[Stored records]
········

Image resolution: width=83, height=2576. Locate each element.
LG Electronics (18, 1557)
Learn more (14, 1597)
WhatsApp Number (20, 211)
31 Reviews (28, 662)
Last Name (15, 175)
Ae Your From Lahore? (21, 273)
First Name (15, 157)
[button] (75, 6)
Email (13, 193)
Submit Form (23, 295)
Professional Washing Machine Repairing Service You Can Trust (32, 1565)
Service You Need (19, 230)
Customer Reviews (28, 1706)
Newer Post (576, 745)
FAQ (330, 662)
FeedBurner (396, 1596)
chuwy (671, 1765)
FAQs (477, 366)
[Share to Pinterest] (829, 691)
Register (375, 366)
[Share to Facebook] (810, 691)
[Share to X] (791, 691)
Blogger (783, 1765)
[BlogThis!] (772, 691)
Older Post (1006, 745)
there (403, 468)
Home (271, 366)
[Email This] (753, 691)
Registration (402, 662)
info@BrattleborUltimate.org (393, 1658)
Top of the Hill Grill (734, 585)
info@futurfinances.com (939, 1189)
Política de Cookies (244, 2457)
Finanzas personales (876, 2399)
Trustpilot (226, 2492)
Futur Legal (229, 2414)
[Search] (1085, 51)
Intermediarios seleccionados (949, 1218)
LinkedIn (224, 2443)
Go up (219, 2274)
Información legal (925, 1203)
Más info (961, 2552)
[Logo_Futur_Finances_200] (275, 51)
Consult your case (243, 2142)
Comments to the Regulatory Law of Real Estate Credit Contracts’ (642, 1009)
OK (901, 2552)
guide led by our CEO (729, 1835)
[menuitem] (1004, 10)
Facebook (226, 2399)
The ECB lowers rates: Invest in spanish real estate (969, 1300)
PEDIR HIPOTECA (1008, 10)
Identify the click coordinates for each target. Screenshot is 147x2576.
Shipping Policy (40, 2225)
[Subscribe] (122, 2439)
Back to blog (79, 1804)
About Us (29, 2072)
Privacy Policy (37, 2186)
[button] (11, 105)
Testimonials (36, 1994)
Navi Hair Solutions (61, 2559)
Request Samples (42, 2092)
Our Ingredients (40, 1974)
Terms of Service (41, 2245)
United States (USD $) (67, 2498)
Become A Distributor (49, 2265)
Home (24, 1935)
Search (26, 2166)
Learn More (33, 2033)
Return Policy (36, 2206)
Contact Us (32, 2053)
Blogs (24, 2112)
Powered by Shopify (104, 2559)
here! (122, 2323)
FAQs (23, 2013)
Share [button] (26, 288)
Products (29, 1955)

········

| What you need to do |
With the line containing "info@BrattleborUltimate.org (393, 1658)" as the first and the final line of the entries above as the last, write out that span exactly and nothing more.

| Worked solution |
info@BrattleborUltimate.org (393, 1658)
Top of the Hill Grill (734, 585)
info@futurfinances.com (939, 1189)
Política de Cookies (244, 2457)
Finanzas personales (876, 2399)
Trustpilot (226, 2492)
Futur Legal (229, 2414)
[Search] (1085, 51)
Intermediarios seleccionados (949, 1218)
LinkedIn (224, 2443)
Go up (219, 2274)
Información legal (925, 1203)
Más info (961, 2552)
[Logo_Futur_Finances_200] (275, 51)
Consult your case (243, 2142)
Comments to the Regulatory Law of Real Estate Credit Contracts’ (642, 1009)
OK (901, 2552)
guide led by our CEO (729, 1835)
[menuitem] (1004, 10)
Facebook (226, 2399)
The ECB lowers rates: Invest in spanish real estate (969, 1300)
PEDIR HIPOTECA (1008, 10)
Identify the click coordinates for each target. Screenshot is 147x2576.
Shipping Policy (40, 2225)
[Subscribe] (122, 2439)
Back to blog (79, 1804)
About Us (29, 2072)
Privacy Policy (37, 2186)
[button] (11, 105)
Testimonials (36, 1994)
Navi Hair Solutions (61, 2559)
Request Samples (42, 2092)
Our Ingredients (40, 1974)
Terms of Service (41, 2245)
United States (USD $) (67, 2498)
Become A Distributor (49, 2265)
Home (24, 1935)
Search (26, 2166)
Learn More (33, 2033)
Return Policy (36, 2206)
Contact Us (32, 2053)
Blogs (24, 2112)
Powered by Shopify (104, 2559)
here! (122, 2323)
FAQs (23, 2013)
Share [button] (26, 288)
Products (29, 1955)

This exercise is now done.